Archaeological excavations on the Aktopraklık Mound in the northwestern Turkish province of Bursa have unearthed 8,500-year-old stones that were used for slingshots which boasted a throwing mechanism that is today known as the Palestinian slingshot.

Ancient slingshot stones ‘were aerodynamic,’ dig reveals

“Starting from 6000 B.C., these slingshot stones were used in this region,” said Istanbul University Archaeology Department academic Associated Professor Necmi Karul, who heads the excavations in the Akçalar neighborhood’s Hasanağa industrial zone.

“Some think that these slingshot stones were used by people in fights, but our information does not confirm that. We think that the people who lived in this era used these slingshot stones to hunt small and fast animals like rabbit and bird,” he said.

Excavations have revealed materials from various periods in Aktopraklık such as hunting tools and beads, Karul said, adding that the area had effectively become an archaeology school and open-air museum. “In the excavation field, the places in which people lived, the tools they used and some of the materials in their structures have survived until today in both good and bad condition,” he said, noting that the findings in the area were the oldest examples of such tools.
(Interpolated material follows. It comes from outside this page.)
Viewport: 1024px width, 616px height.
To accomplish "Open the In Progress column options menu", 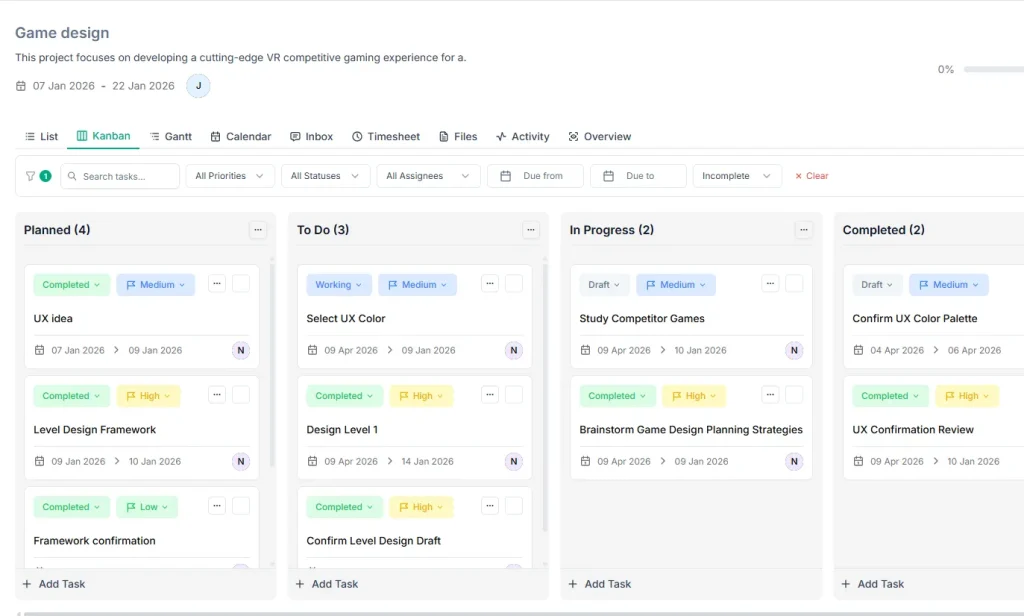I will click(804, 230).
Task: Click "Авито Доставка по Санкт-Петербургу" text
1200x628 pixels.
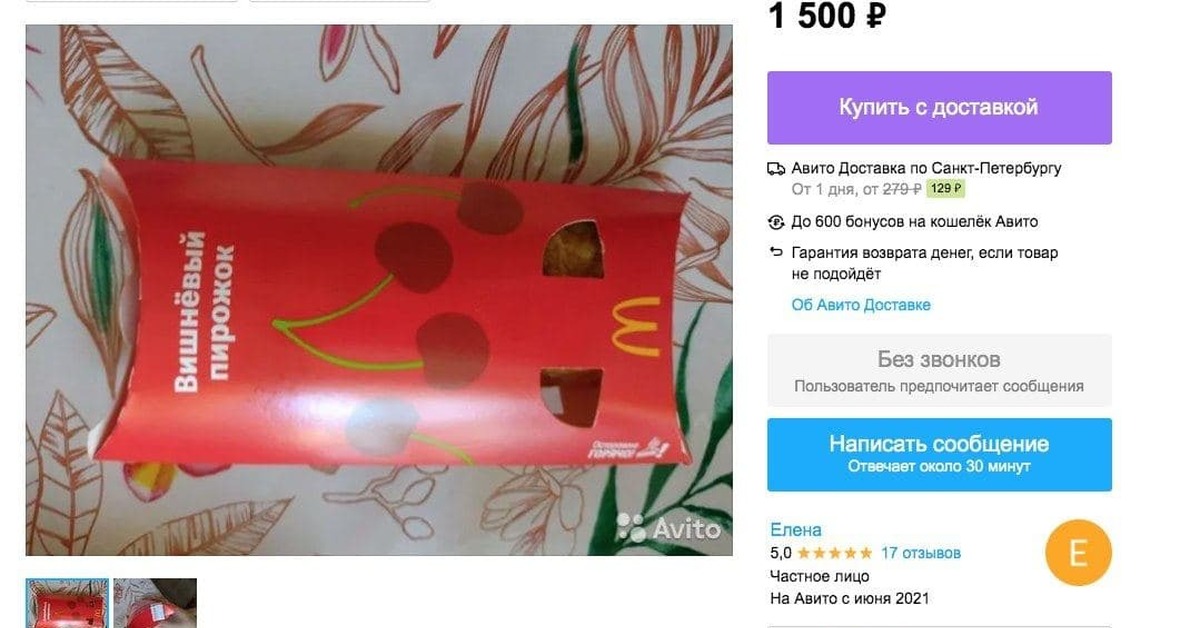Action: (926, 168)
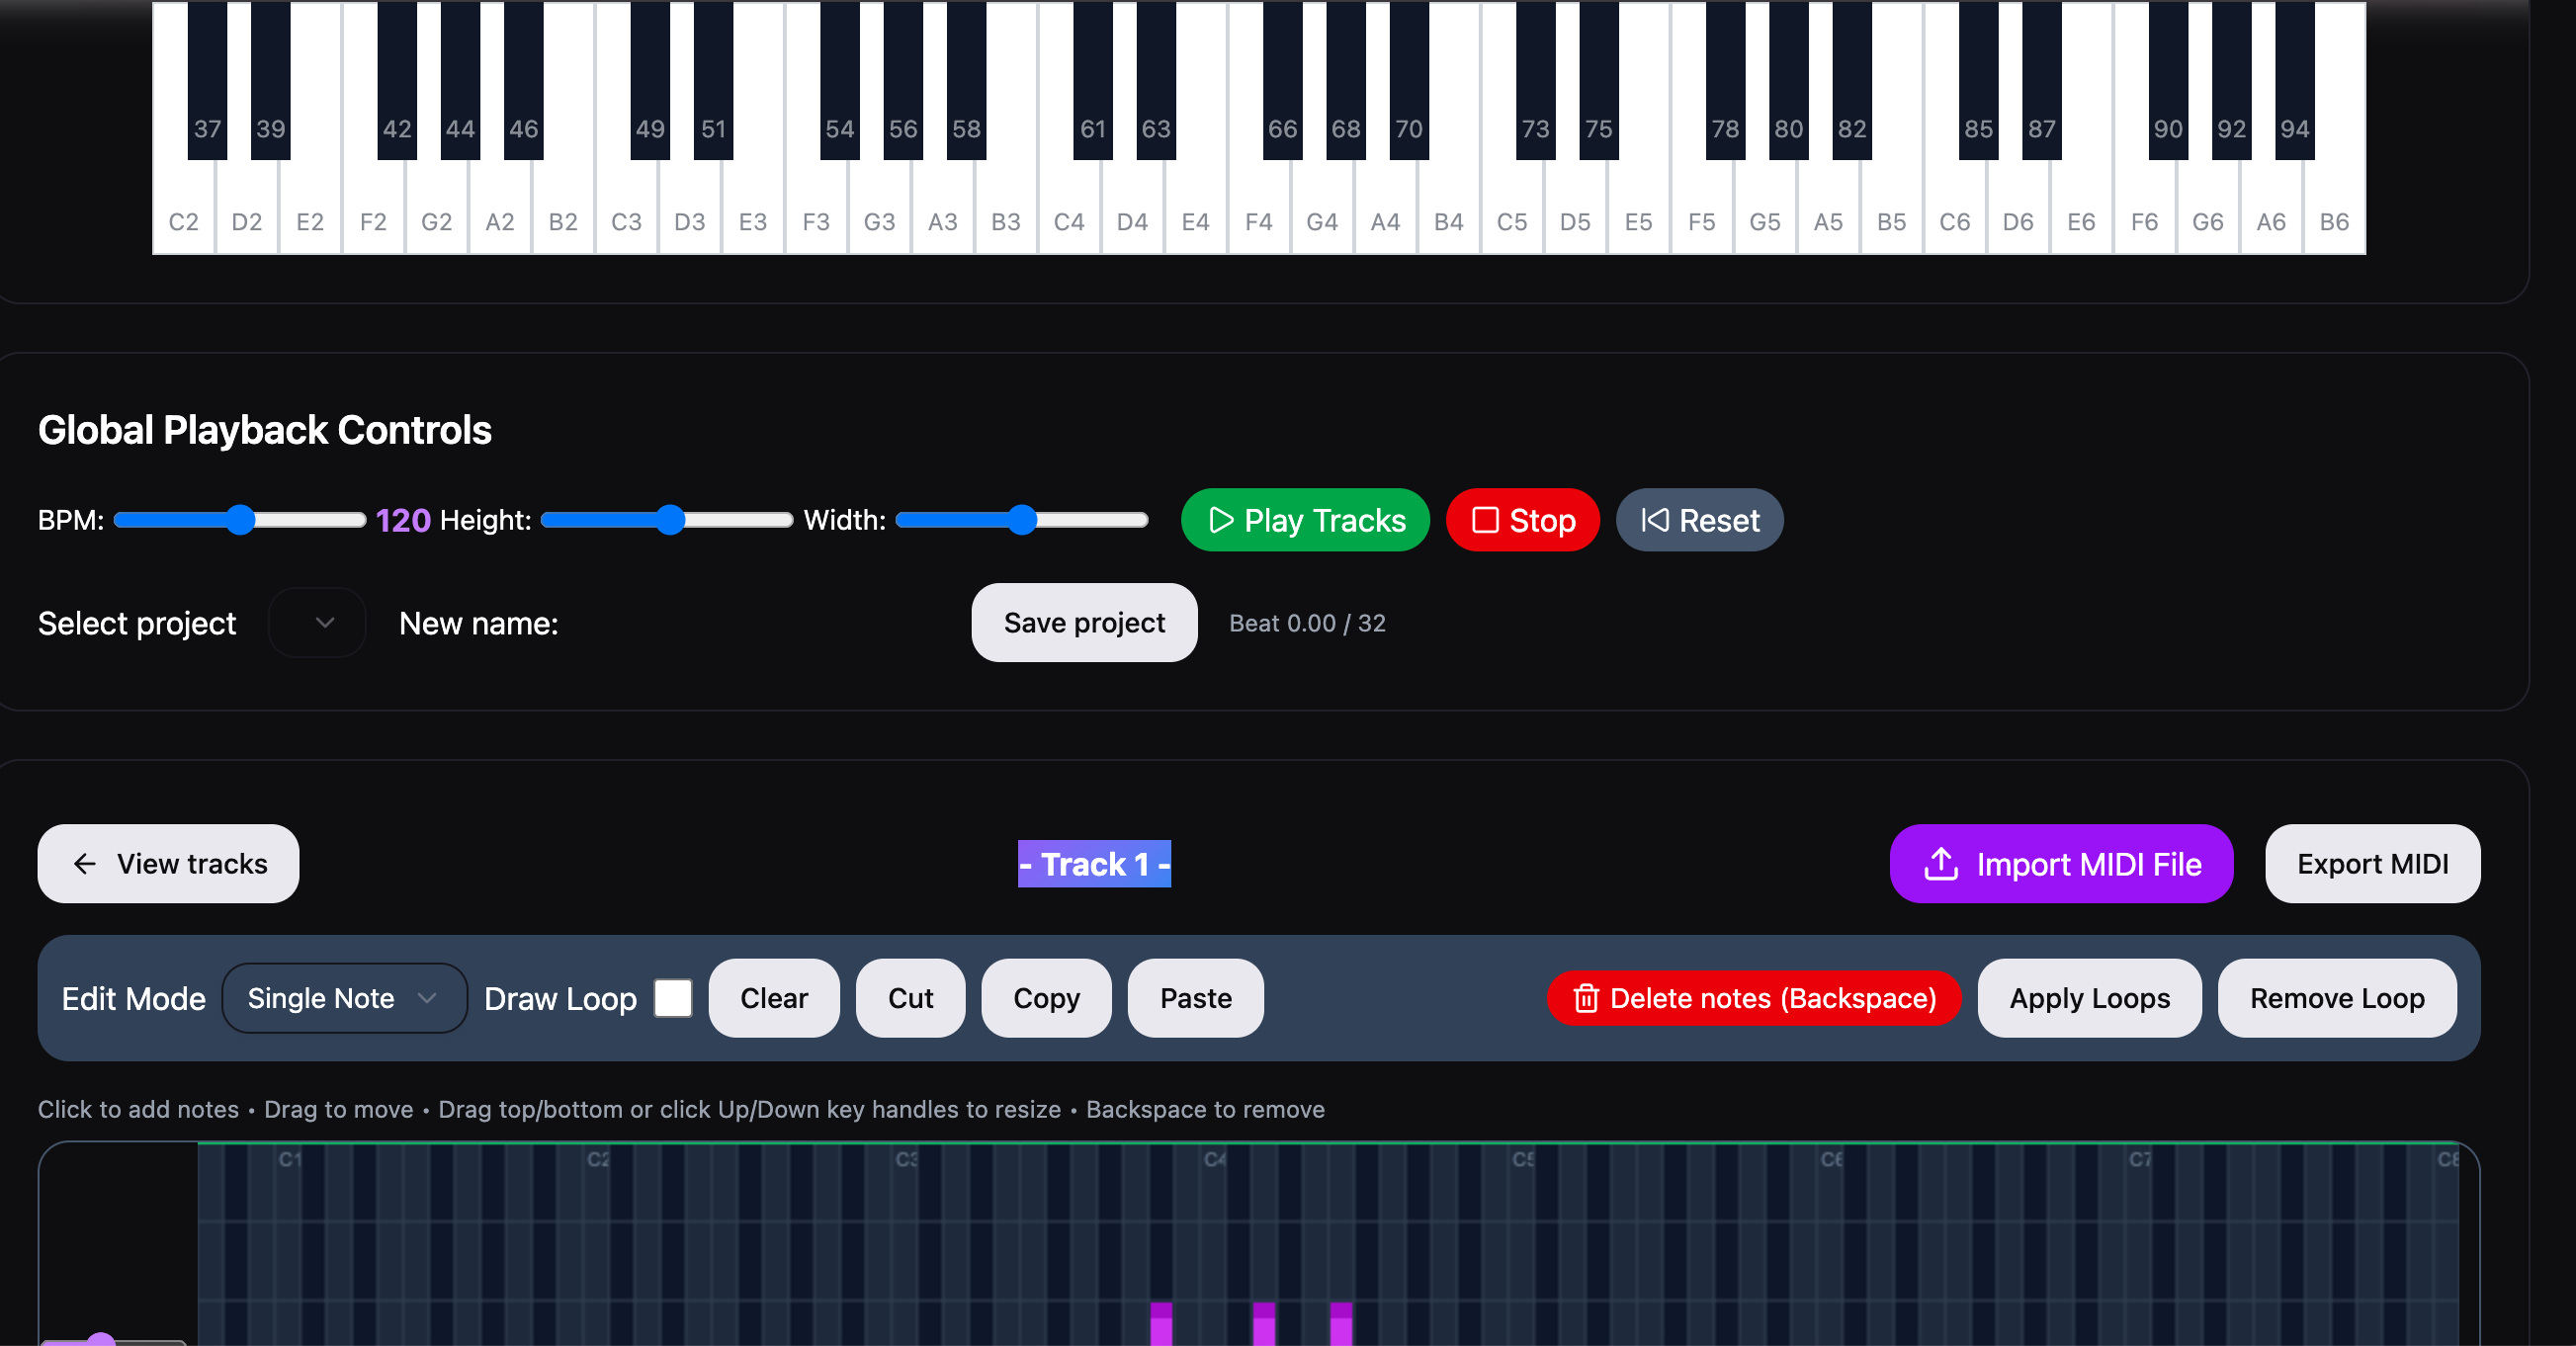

Karul said experts were attempting to animate the prehistoric era by examining some findings with archeometric, excavation and laboratory methods.

Special aerodynamic features

“Aerodynamic features are necessary to avoid missing the shot. The stones should be in this shape, too. These ancient slingshot stones have this feature, too,” Karul said regarding the slingshots, adding that they had a conical feature. “It shows that people in this era made solutions using this technology. The slingshot stones were made … in the shape of a pear. They could fit in the palm of a hand and they were not kiln-dried. Most probably they were dried lightly. We found these stones in masses next to furnaces. They lost water inside when they were kiln-dried. We think that they dried the stones to some extent to prevent water loss. In this way, the stones keep their weight,” he said.

Karul added that experiments show that such hunting tools could be shot at ranges of up to 200 meters. 

Excavations on the Aktopraklık Mound were initiated in 2004, Karul said.